The Anglicans made the surprise announcement following the apparent ending of hopes to reach agreement with Catholics over the future of the joint secondary school, St Augustine's, in Iffley Turn.

Since Cowley St John closed in the 1980s, its buildings have been used as offices for the local education authority and adult education.

Transforming them back to a school would cost tens of thousands of pounds, but Anglicans now want a new Church of England-aided school included in the controversial plans to switch Oxford schools from a three-tier to two-tier system.

St Augustine's was for years held up as a symbol of the churches' successful working partnership in local education.
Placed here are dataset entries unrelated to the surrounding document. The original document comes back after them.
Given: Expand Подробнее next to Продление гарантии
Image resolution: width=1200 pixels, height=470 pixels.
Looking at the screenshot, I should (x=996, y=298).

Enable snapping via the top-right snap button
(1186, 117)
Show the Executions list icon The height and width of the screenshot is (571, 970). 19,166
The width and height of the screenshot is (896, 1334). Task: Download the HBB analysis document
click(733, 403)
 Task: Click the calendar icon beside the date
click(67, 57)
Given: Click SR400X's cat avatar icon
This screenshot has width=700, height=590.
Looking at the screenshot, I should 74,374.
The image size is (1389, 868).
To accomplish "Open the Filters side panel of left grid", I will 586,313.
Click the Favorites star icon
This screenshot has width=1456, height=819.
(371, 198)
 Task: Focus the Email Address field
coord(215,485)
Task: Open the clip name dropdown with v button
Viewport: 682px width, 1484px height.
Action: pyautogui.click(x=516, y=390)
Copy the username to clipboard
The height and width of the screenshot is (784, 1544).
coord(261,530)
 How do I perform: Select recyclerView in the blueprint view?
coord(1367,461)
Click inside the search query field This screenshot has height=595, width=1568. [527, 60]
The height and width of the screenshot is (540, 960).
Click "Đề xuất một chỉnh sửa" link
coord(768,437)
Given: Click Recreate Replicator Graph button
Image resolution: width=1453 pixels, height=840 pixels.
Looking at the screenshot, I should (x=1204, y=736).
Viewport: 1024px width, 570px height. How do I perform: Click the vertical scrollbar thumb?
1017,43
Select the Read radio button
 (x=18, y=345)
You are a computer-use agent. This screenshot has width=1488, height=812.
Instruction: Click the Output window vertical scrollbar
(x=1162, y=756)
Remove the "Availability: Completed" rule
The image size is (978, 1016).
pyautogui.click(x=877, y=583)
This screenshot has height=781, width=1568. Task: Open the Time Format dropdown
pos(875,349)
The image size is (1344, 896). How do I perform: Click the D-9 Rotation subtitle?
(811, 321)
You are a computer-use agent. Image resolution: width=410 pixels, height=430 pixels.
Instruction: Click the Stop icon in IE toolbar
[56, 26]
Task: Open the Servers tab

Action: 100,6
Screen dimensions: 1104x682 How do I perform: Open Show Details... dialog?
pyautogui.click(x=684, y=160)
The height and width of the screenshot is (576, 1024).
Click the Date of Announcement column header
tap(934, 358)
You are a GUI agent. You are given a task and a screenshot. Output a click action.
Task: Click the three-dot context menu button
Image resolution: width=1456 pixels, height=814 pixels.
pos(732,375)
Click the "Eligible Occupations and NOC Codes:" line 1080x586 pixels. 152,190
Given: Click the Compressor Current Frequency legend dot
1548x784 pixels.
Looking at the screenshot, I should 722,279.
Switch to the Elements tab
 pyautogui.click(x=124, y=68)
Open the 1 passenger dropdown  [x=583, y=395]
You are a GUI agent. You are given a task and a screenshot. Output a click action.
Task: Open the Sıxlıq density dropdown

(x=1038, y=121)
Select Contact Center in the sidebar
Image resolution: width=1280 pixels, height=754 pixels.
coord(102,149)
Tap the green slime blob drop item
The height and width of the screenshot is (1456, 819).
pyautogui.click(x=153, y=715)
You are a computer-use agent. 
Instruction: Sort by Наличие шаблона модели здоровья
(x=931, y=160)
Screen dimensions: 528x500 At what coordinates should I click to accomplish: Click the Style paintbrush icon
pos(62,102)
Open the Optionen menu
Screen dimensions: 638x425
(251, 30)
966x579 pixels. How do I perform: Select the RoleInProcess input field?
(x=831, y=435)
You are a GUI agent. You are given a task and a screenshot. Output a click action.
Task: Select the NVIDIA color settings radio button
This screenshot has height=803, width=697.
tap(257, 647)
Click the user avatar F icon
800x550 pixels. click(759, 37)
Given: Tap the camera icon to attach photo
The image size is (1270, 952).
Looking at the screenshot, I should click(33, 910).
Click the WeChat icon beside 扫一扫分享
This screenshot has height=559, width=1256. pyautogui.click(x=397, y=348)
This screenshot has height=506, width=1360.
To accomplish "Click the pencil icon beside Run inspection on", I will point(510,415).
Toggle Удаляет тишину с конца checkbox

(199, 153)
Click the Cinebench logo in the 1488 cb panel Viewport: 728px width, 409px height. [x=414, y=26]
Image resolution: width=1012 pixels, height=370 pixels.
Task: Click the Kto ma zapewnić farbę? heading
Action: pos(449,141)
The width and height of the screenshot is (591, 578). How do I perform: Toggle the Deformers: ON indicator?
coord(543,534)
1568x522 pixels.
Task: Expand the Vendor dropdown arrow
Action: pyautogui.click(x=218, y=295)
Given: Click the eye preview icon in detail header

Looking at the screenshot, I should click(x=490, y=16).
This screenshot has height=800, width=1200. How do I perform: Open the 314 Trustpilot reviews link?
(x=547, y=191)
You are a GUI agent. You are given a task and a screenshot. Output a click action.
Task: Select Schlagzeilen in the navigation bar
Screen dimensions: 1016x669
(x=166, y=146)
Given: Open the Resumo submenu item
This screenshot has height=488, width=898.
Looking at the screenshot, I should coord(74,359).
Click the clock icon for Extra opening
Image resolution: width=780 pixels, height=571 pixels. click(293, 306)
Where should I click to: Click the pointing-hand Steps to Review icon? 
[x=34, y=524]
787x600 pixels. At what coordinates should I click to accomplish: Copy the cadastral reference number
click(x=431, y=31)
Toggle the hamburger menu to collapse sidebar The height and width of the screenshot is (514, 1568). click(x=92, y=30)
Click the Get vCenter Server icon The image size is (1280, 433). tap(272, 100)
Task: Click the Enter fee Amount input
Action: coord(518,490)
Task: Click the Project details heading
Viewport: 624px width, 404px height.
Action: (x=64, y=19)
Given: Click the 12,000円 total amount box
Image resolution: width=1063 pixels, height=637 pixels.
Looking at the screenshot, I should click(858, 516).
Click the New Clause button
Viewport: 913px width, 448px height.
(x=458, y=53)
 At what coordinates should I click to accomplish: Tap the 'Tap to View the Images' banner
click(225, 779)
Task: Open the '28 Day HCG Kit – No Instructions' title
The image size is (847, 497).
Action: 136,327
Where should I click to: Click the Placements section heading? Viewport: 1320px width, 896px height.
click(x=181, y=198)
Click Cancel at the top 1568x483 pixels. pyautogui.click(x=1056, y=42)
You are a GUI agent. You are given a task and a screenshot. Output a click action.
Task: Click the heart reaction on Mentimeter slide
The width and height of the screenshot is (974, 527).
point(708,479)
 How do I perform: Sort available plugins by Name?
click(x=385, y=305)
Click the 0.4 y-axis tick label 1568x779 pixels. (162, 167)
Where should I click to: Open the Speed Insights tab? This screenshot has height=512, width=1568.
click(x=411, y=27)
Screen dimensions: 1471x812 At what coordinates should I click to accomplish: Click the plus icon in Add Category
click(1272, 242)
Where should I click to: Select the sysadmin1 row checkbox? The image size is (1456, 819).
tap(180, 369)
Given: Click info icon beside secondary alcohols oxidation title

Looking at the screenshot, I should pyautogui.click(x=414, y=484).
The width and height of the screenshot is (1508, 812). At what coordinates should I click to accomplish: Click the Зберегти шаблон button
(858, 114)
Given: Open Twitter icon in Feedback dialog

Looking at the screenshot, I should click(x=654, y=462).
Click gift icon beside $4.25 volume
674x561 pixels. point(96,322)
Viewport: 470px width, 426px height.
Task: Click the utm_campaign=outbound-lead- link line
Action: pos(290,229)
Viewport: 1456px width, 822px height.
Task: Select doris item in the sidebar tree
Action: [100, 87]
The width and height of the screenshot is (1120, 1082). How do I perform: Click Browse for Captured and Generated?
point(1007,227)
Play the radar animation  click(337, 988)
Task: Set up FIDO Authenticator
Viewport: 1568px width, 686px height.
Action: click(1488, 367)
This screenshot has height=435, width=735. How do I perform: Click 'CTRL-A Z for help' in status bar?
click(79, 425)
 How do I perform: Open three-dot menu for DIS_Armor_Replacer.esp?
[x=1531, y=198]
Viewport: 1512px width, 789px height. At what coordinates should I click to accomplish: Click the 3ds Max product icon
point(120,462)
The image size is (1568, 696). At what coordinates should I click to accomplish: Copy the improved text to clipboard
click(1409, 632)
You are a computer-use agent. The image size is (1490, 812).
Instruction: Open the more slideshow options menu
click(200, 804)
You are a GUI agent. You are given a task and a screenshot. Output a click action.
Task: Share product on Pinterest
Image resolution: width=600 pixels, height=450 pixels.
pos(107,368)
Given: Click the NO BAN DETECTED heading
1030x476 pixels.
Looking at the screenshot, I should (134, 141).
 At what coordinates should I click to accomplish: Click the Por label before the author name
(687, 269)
However, they fell out after the Catholics decided to press for their own secondary school in the city, with the abolition of middle schools.

The Bishop of Oxford, the Rt Rev Richard Harries, made clear his disappointment that agreement could not be reached to save the joint school.

Bishop Harries said: "It is with deep pain and regret that we accept that all the efforts to persuade the Catholic Archdiocese of Birmingham to remain a partner at St Augustine's have failed. "

He said the Anglican Diocesan Board, suddenly faced with the loss of its presence in secondary education in the city, had decided to set up a new church school.

Danny Sullivan, director of the Oxford Diocesan Board of Education, said: "It will be both distinctive and inclusive: distinctive because it will be part of the rich Anglican tradition of service in education; inclusive because it will serve its local community alongside the needs of Christians and those of other faiths who seek a Church of England Secondary School."

It would include 1,050 pupils aged 11 to 16, with provision for a sixth-form of 150 pupils.

The Oxford Diocesan Board is to publish a consultation document setting out its plans.

The proposal adds a new twist to the increasingly complicated schools reorganisation, which will now see both Anglicans and Catholics set on creating church schools.

Earlier the independent schools adjudicator was asked to rule on a bewildering list of options.

The governing body of St Augustine's School wanted their school to continue as a joint Catholic/Anglican school.

The favoured Catholic solution was to stop Oxfordshire County Council from closing Cardinal Newman School, also in Cricket Road.

They say that the middle school should be turned into a secondary school to meet "the overwhelming support " for Catholic education in Oxford.